All of the records should be given back exactly and in full.

Top of GIVEN DATA

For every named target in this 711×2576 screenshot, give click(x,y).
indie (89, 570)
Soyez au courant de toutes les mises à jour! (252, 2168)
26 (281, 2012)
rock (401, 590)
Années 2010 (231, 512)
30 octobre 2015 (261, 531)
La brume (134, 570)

Bottom of GIVEN DATA

* **EXPECTED ANSWER**
For every named target in this 711×2576 screenshot, give click(x,y).
indie (89, 570)
Soyez au courant de toutes les mises à jour! (252, 2168)
26 (281, 2012)
rock (401, 590)
Années 2010 (231, 512)
30 octobre 2015 (261, 531)
La brume (134, 570)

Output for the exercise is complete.